At the outset of his career, Lee received significant criticism for his depiction of Jewish jazz club owners Josh and Moe Flatbush in Mo’ Better Blues, which provoked a public statement from the Anti-Defamation League and prompted Lee to publish an essay in his own defense. Depictions of Jews in Clockers, Get on the Bus, and 25th Hour improved Lee’s standing in regards to his ability to create deep Jewish characters. But never has the connection between blacks and Jews been made as explicitly in Lee’s work as it is in BlacKkKlansman.
The film is not without its flaws. BlacKkKlansman has four endings, two of which feel ridiculous. A sequence involving the entrapment of a bad cop who admits on tape to sexually assaulting and racially profiling the town’s citizens feels so out of place and happy-go-lucky that it belongs in the realm of Lee’s fantasies, not in the film. And a final phone conversation between Stallworth and David Duke during which Stallworth informs Duke that he is black and slams the phone down triumphantly seems to come from a much lesser film. These are two of many moments that are so absurdist they ring false, even in the context of Spike Lee’s trademark over-the-top filmmaking style.
Sorry to Bother You director Boots Riley directly addressed many of these flaws in a three-page essay he posted to Twitter accusing BlacKkKlansman of being the extension of an advertising campaign for which the NYPD’s foundation paid Spike Lee $200,000. In his essay, Riley asserts that the entrapment of the racist cop was “put in the movie to make Ron and the rest of the police look like they were interested in fighting racism,” and claimed that in reality Ron Stallworth simply sabotaged black radical organizations by “instigating infighting,” inciting “physical altercations,” and even “setting [members] up to get murdered by police.” In short, Riley claims that BlacKkKlansman and the memoir upon which it is based are guilty of revisionist history, and that both works harbor neoliberal, pro-police sympathies.

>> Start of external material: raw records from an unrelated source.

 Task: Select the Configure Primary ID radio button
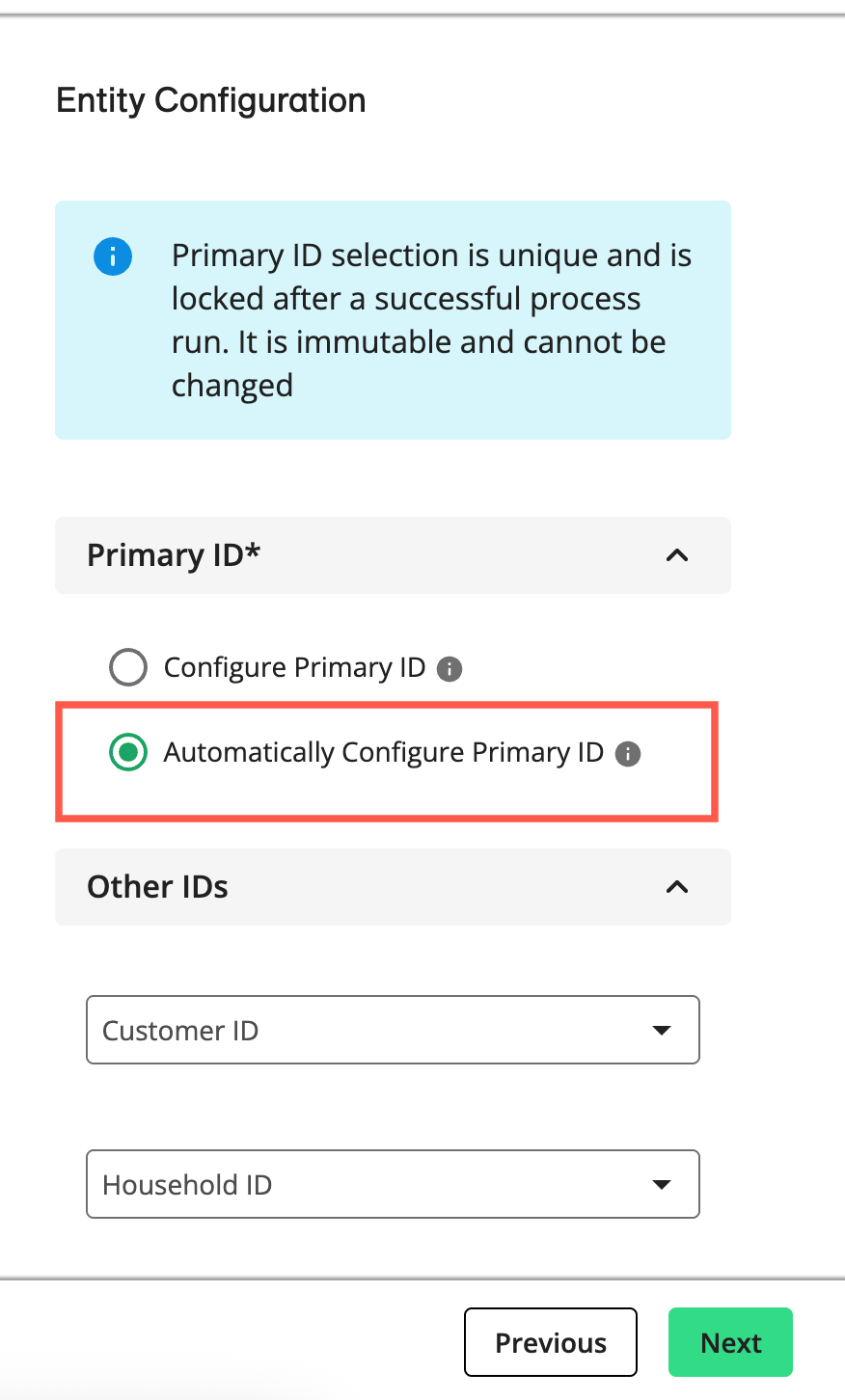(x=128, y=666)
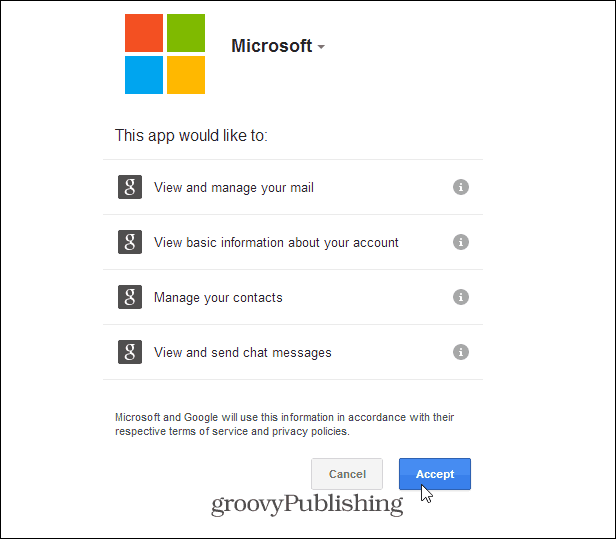Click Google icon beside chat messages permission
The width and height of the screenshot is (616, 539).
click(x=130, y=352)
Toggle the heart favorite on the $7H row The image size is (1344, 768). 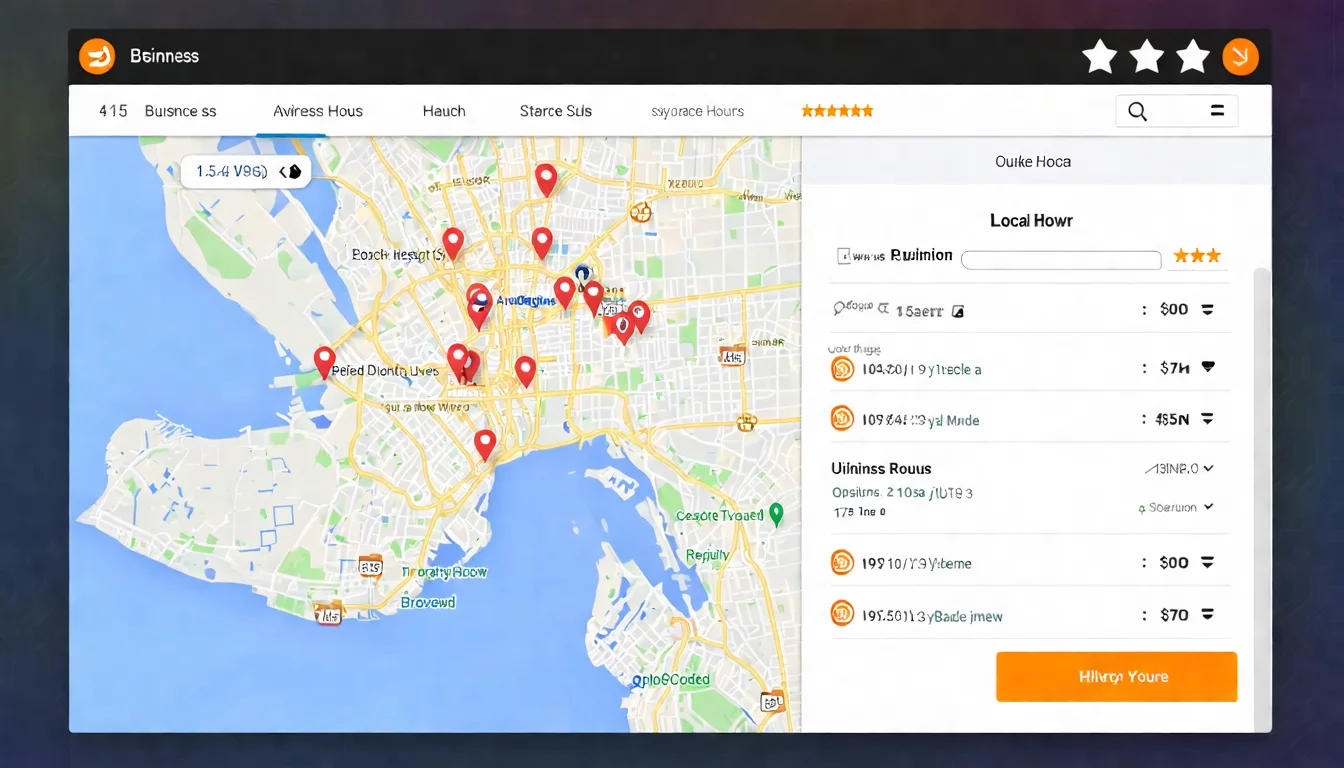pyautogui.click(x=1208, y=367)
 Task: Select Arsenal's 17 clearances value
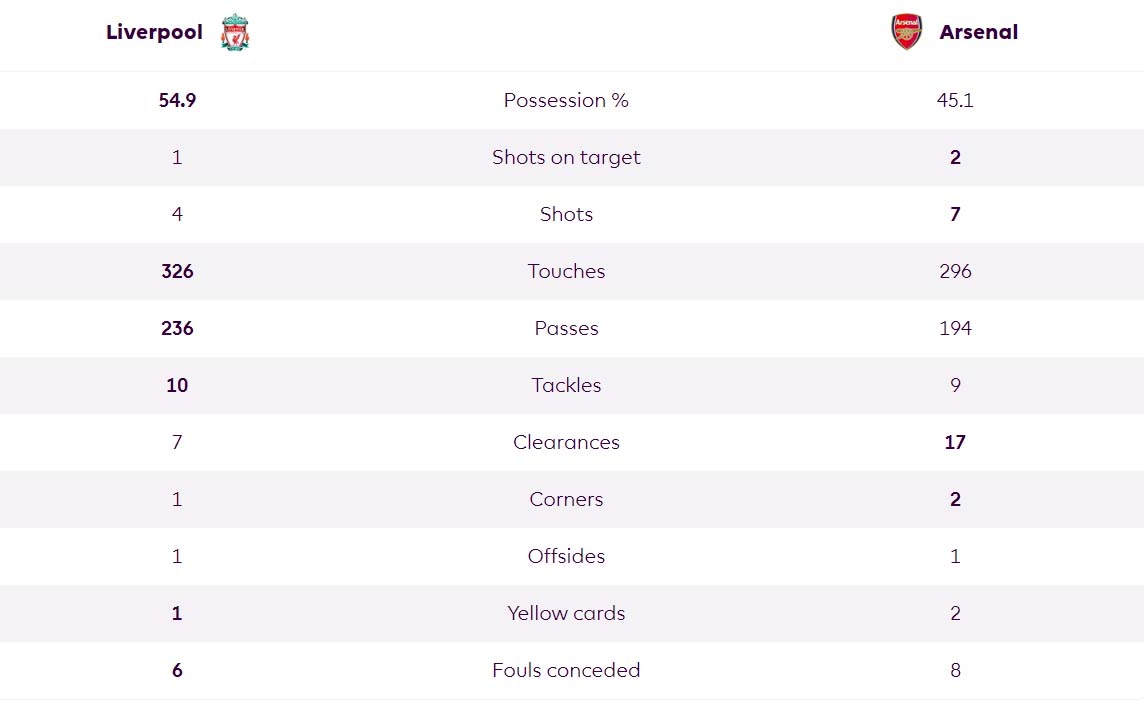[x=955, y=442]
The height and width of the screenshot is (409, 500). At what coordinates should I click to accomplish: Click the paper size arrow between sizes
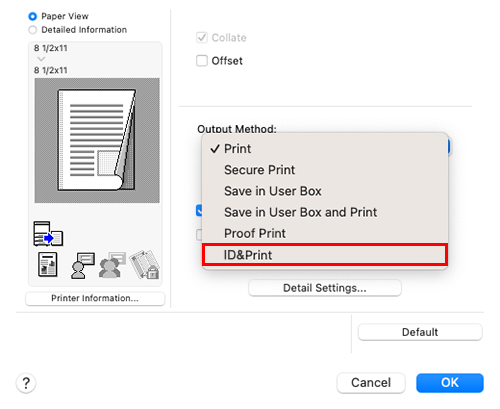click(41, 59)
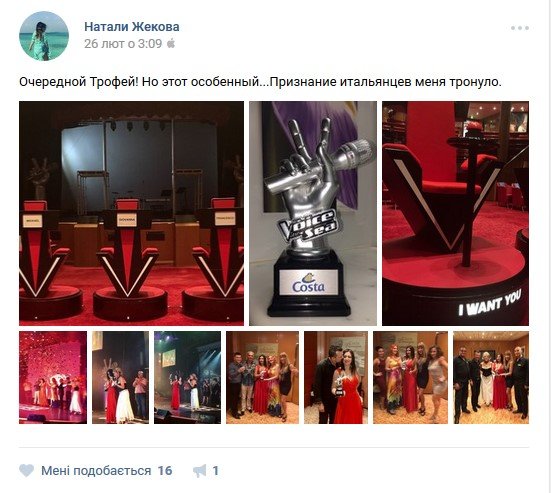This screenshot has width=551, height=493.
Task: Open the three-dots post options menu
Action: (x=520, y=28)
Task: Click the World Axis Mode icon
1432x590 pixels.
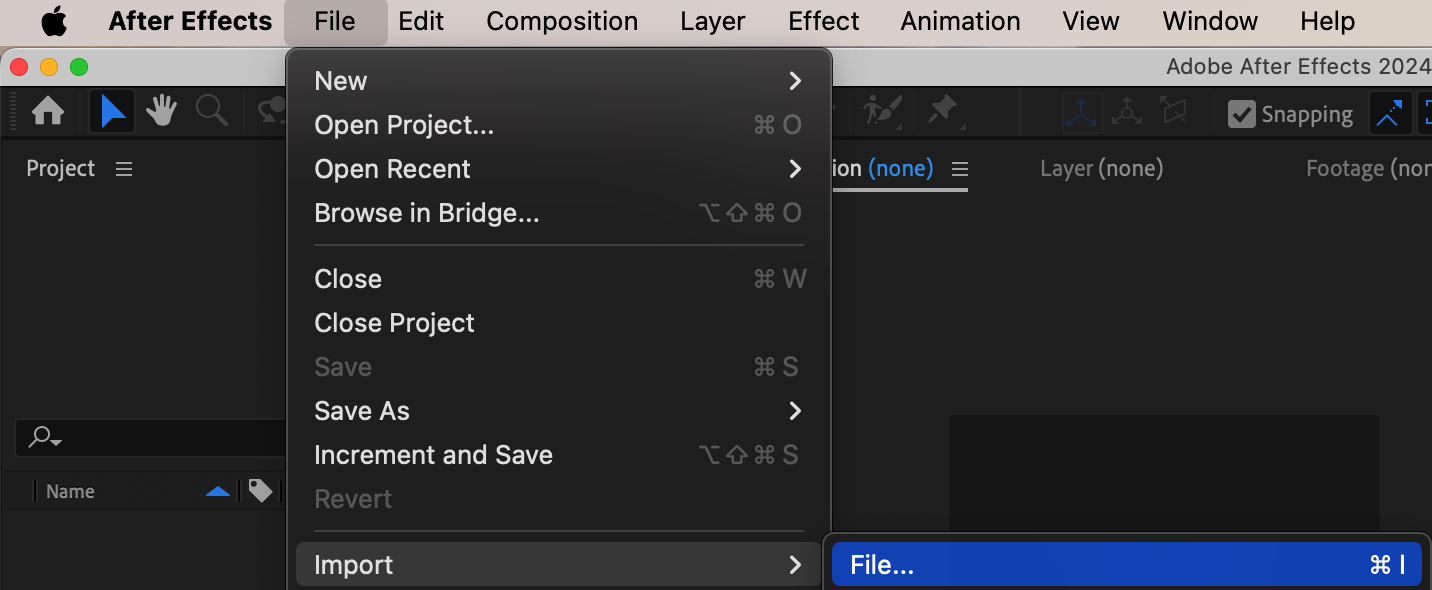Action: 1127,113
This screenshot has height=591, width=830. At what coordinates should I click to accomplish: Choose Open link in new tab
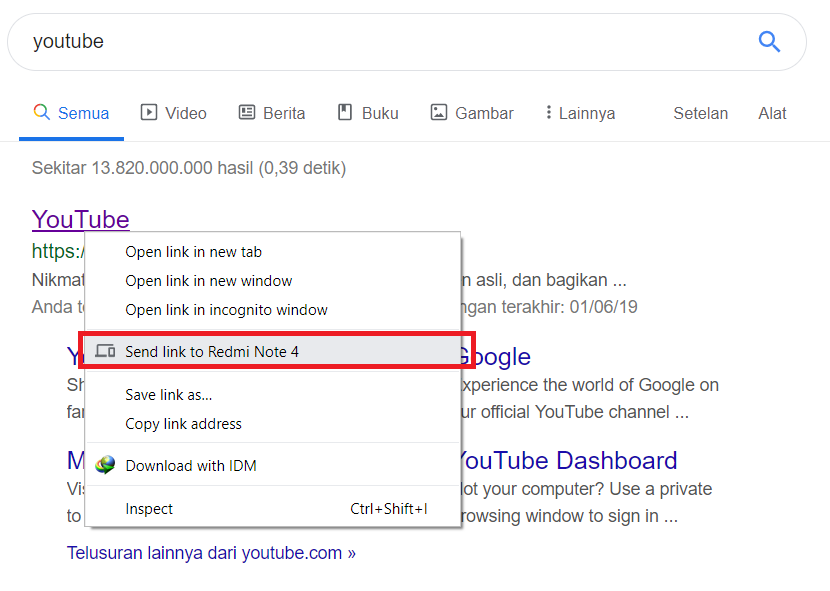tap(193, 252)
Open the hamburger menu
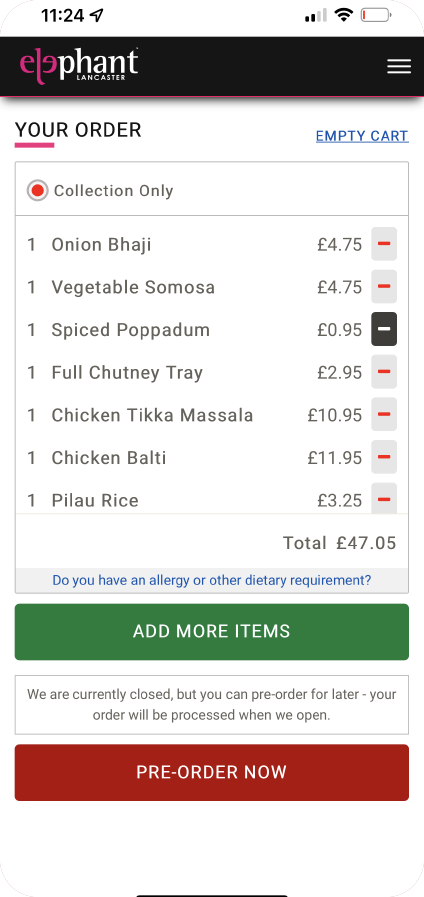The height and width of the screenshot is (897, 424). tap(399, 67)
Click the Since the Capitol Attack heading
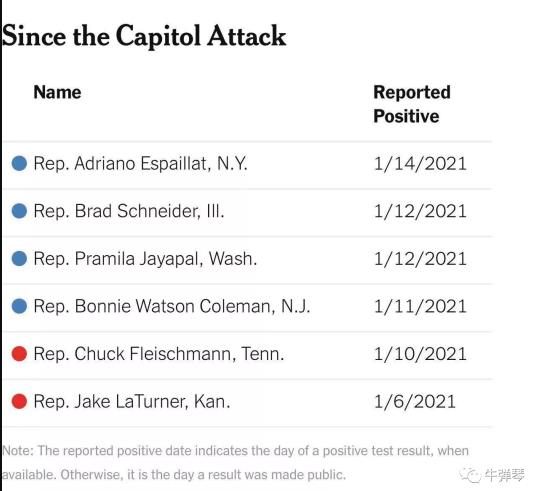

When asked to respond to Riley’s criticism during an interview with the Times of London, Lee stated that “not all cops are bad,” as though such a fact justifies the historical inaccuracy of the film and the political slant that comes with it. Lee said elsewhere in the interview that he has moved to the Upper East Side from Brooklyn’s Fort Greene because he has children, and that he has made up with Tyler Perry after having accused him of “coonery and buffoonery” for his cartoonish depictions of black people. A younger, more rebellious Lee would have raged at his current complacency. But the truth of the matter is that Lee is an older, established, wealthy filmmaker now, and BlacKkKlansman’s flaws reflect those of their creator.
But these flaws do not undercut the overall success and importance of BlacKkKlansman. The film makes a political statement at a moment in which naked white supremacy has gone mainstream. At a recent Q&A after a screening of BlacKkKlansman in New York, Lee told a story about how Jewish attendees at a screening in Cannes approached him and claimed that they hadn’t known the Ku Klux Klan hated Jews so much. Lee said he replied incredulously, “You were number two on the list!” Today, when the Klan has exchanged white hoods for MAGA hats, crosses for tiki torches, and The Birth of a Nation for Fox News, Lee is imploring us to unify against them, regardless of our place on “the list.” Let’s hope the American public is listening.
Zack Graham is a writer living in New York.